La situación que ejemplifica ese entropismo nos reencuentra con Palito, en su calidad de redentor de Charly, su antiguo antagonista. Lo cura, alimenta y educa. Realiza a su estilo la promesa alfonsinista. García participa del disco de Ortega Cantando con amigos. Aquel cruce fue desmenuzado en Un muchacho como aquel. Una historia política cantada por el rey, el ensayo que escribimos con Pablo Alabarces en 2021. El tucumano había juntado a su alrededor a Moris, Pedro Aznar, David Lebón, Nito Mestre, Celeste Carballo, Daniel Melingo, Juanse, Tweety González, Fernando Samalea. Charly interviene en “A mi amigo le gusta el rock”, canción compuesta en su homenaje. “Siempre hizo lo que tuvo ganas, se tiró también de una ventana/ Del noveno piso solo porque quiso darse un chapuzón”.
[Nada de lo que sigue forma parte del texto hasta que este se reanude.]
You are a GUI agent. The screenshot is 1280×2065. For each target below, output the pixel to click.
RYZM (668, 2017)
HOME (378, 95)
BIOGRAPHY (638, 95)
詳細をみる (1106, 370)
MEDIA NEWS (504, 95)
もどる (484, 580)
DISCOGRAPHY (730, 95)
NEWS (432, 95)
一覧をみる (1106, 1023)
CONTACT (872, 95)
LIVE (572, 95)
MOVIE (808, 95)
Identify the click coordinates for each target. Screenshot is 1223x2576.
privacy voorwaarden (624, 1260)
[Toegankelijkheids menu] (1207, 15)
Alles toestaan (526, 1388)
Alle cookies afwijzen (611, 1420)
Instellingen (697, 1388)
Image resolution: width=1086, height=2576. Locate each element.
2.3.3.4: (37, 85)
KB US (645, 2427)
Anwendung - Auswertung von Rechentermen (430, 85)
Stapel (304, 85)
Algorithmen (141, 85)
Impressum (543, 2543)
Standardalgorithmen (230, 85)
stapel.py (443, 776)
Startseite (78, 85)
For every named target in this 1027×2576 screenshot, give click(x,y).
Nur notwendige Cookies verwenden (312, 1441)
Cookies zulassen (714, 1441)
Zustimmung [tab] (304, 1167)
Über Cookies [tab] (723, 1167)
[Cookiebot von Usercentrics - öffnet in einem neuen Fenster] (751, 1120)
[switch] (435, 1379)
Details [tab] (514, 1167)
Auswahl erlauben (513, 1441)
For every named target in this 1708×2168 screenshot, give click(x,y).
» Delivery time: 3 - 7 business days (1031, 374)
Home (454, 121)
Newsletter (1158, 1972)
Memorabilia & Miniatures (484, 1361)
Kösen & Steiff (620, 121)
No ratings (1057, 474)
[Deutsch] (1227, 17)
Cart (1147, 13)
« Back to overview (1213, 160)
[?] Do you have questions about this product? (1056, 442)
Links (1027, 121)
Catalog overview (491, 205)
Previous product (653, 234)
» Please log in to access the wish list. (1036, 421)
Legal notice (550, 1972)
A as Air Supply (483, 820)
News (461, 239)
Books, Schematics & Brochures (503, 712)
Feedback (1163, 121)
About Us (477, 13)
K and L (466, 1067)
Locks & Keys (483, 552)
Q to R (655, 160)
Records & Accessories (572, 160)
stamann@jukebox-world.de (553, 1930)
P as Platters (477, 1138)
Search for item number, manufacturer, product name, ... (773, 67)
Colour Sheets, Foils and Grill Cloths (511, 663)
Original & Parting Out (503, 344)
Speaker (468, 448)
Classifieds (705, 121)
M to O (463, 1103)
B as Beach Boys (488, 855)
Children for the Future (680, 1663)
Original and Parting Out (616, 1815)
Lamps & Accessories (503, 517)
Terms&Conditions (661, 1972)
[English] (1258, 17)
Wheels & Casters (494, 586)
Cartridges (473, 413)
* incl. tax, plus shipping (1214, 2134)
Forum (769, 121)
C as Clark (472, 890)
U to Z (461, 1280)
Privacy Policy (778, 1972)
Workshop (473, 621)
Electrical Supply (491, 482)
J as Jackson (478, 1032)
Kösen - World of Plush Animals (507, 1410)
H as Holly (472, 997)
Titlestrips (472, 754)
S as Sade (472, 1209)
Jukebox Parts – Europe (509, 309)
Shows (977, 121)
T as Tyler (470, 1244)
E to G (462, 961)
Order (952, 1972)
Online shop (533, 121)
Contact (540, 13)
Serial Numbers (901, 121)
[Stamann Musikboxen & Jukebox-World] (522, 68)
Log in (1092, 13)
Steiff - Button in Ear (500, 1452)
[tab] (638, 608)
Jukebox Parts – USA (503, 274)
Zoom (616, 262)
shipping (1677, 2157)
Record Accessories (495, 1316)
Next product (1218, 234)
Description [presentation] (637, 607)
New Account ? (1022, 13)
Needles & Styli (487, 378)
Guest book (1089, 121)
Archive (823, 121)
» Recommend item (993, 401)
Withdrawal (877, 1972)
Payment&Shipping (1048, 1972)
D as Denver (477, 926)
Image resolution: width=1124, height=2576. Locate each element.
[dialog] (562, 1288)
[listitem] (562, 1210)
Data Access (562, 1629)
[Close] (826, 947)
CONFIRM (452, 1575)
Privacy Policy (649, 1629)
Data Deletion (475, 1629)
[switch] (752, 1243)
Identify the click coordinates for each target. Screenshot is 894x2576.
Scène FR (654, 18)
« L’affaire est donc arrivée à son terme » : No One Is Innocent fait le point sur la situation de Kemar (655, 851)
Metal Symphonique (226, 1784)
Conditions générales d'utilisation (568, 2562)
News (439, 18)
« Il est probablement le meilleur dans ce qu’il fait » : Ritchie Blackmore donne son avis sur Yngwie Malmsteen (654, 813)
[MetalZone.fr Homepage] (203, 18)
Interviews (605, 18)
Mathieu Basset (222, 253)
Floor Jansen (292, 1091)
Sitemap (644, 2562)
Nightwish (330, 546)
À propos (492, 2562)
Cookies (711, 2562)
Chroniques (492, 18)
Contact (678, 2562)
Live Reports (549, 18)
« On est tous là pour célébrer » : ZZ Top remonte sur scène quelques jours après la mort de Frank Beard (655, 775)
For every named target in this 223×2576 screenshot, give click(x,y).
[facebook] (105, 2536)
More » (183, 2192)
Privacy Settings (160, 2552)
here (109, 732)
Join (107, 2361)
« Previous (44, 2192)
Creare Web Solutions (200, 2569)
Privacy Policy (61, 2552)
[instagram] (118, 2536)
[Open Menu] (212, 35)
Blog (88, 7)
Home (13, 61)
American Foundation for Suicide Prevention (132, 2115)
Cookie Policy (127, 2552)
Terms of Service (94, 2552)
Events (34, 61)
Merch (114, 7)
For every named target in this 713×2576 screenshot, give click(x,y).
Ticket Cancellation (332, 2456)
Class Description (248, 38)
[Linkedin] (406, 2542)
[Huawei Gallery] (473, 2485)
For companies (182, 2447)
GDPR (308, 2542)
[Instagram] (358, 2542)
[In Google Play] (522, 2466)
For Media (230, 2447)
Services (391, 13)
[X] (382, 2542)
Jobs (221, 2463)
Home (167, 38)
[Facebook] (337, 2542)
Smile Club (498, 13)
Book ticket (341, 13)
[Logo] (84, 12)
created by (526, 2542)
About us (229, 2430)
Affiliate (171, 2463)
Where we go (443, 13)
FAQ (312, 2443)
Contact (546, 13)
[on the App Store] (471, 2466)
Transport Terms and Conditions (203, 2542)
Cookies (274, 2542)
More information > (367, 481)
Palito reescribe al rock en todo su trayecto. En “Dios lo hace todos los días”, el bajo de Aznar parafrasea sus solos de 1979. El sonido fretless tomado de Jaco Pastorius para “Eiti Leda” desemboca en las aguas menos esperadas: las de la reconciliación de los supuestos extremos. Victoria del enderezamiento. El disco marca a su vez la transición del kirchnerismo al macrismo. “Ey, ¿qué te pasa, Buenos Aires?”, cantaba Fito en “El diablo en tu corazón”, de 2000. Tan Biónica responde 14 años más tarde “Qué noche mágica ciudad de Buenos Aires” y se convierte en banda sonora de una nueva derecha con veleidades culturales, al punto de ser distinguidos por el presidente Mauricio Macri. Falta poco para que el programa de Nicky Vainilla sea factible.
Al llegar al poder, mirándose al espejo de Alfonsín, Fernández completó la rectificación del desvío con la guitarra en la mano. Un fan de Litto Nebbia y Spinetta había alcanzado las funciones ejecutivas mientras el trap y el hip-hop le robaban centralidad a la música que lo había educado y que contribuyó a estatizar (mucho más sencillo que expropiar una aceitera, desde ya). Algo más ominoso: a 40 años de “Nos siguen pegando abajo” Javier Milei, excantante de rock, puede hacer suyo de un tema de La Renga y, nada menos, “Se viene el estallido”. Tráfico de palabras. Deflación de los sentidos. Sería escandaloso, pero no por completo inverosímil, que la capacidad de fagocitar significados de la ultraderecha haga suya “La pregunta”, de Babasónicos, y, estribillo mediante, desafíe a sus huestes sedientas: Quién está dispuesto a matar en favor del darwinismo absoluto.